■ Given exercise
Count the lines in the data below that contain the string "This", treating case as significant. Reply with the number alone.

■ Supplied entries
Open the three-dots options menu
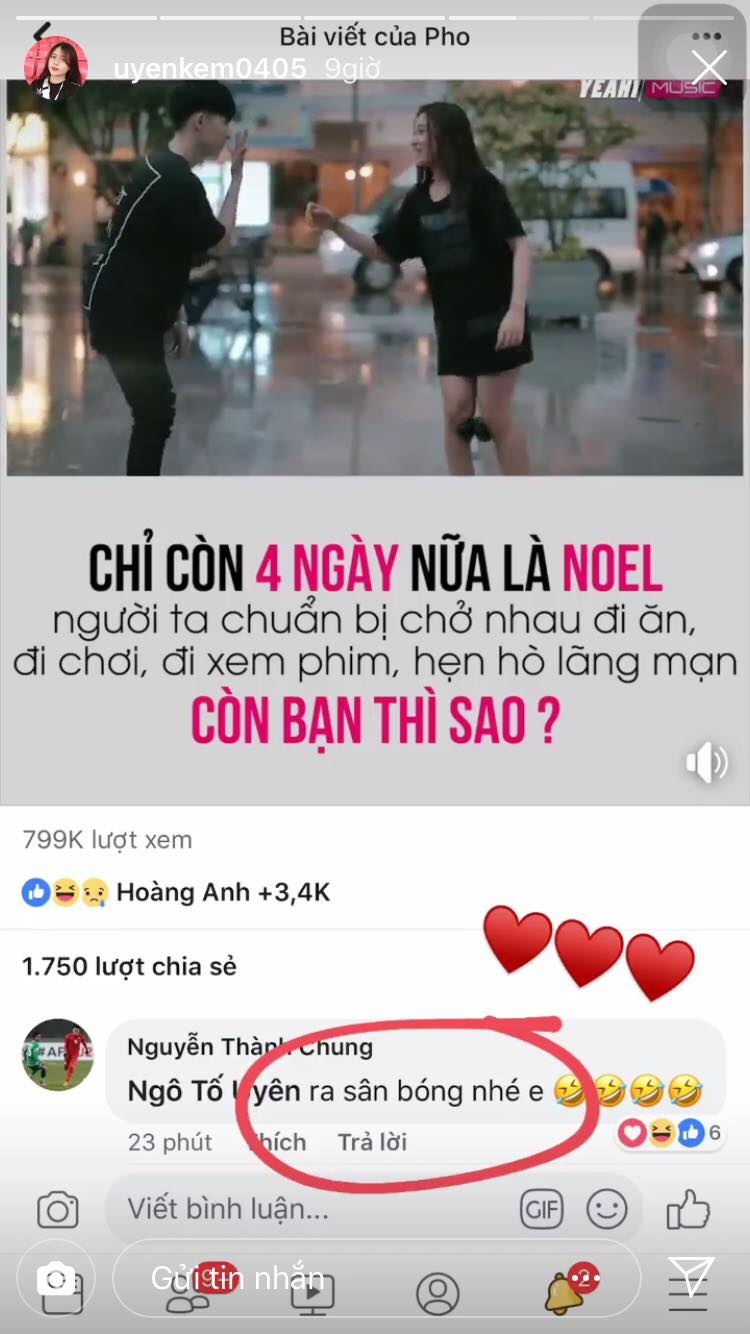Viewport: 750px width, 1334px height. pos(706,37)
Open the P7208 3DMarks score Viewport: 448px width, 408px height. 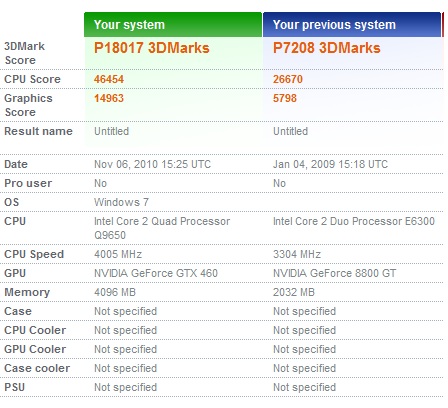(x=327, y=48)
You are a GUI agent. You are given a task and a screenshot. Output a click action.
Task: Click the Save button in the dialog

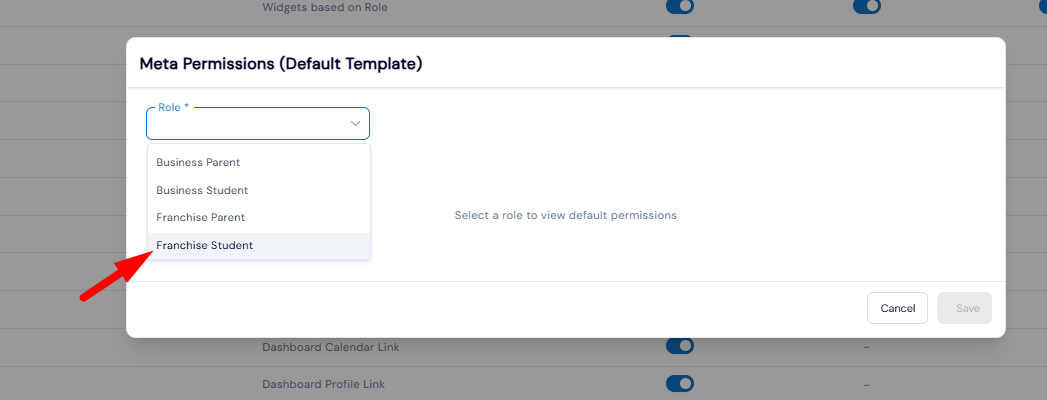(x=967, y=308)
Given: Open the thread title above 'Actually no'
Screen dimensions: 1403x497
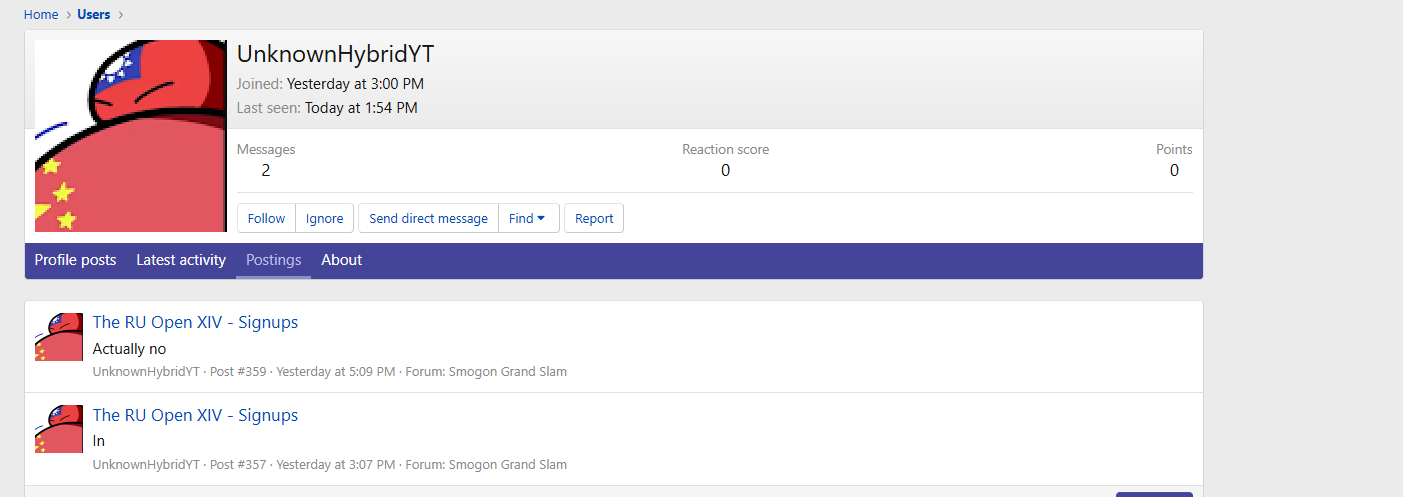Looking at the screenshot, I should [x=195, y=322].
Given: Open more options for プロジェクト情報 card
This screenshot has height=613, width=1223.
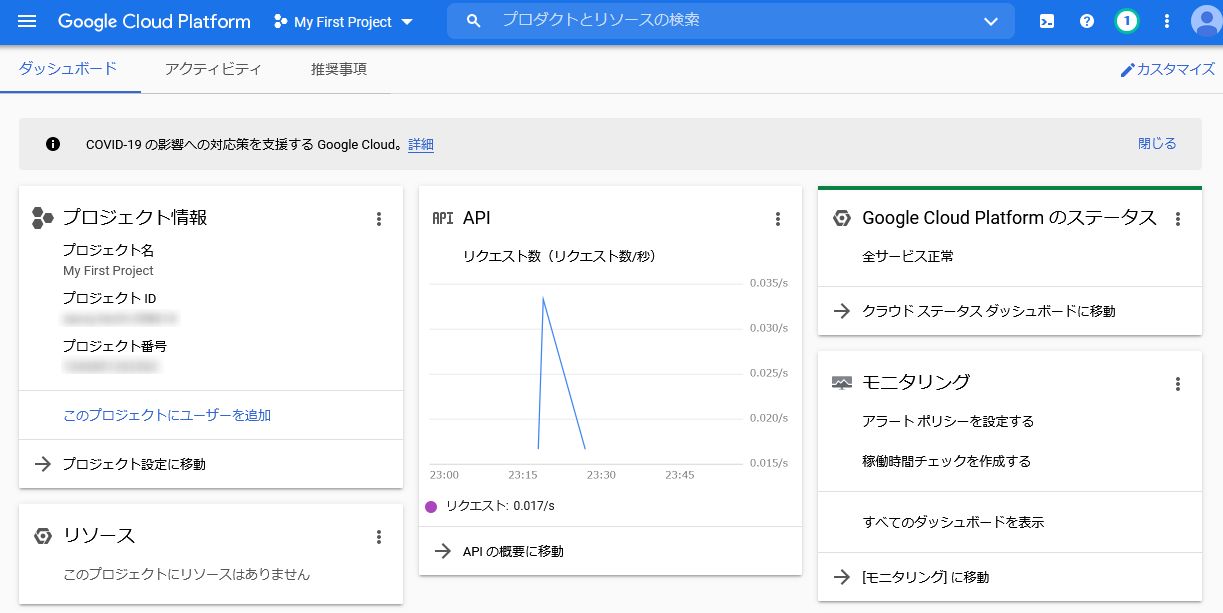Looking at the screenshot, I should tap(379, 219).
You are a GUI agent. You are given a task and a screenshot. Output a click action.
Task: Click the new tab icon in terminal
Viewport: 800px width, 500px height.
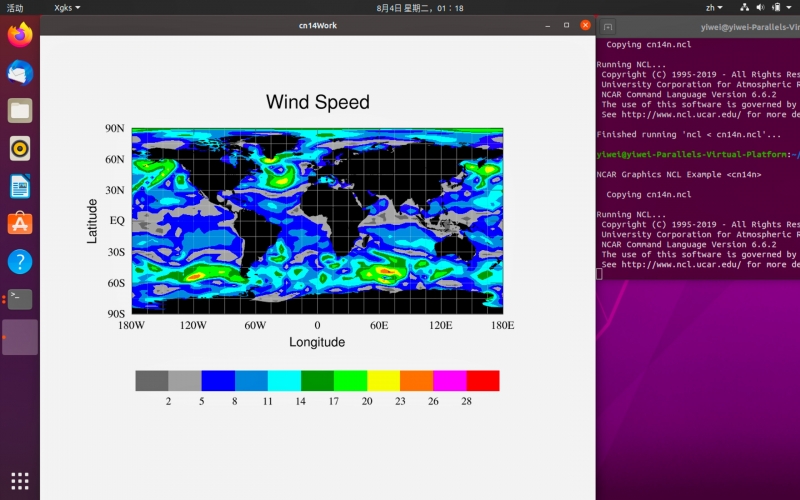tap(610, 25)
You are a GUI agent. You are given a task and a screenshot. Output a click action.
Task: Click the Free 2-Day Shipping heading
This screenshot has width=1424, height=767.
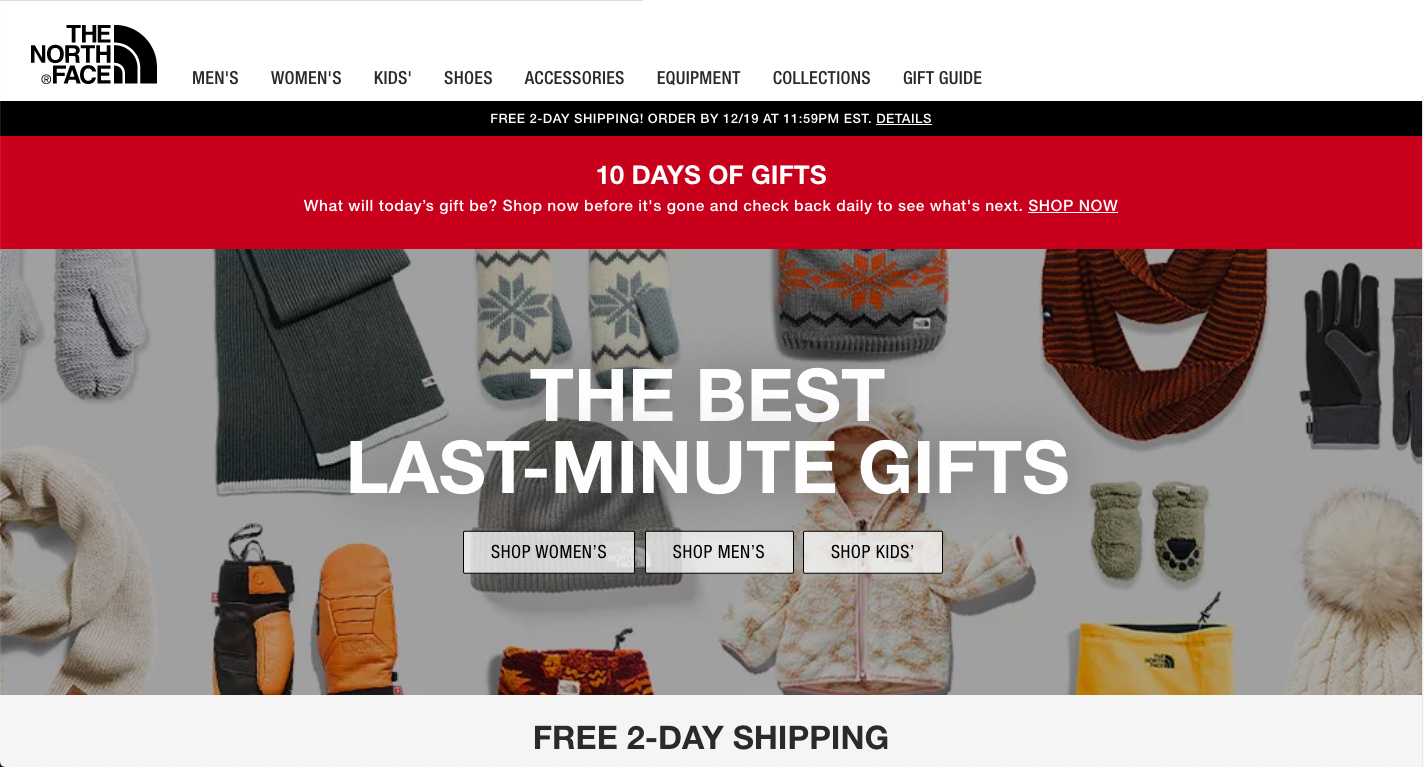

■ Correct result
2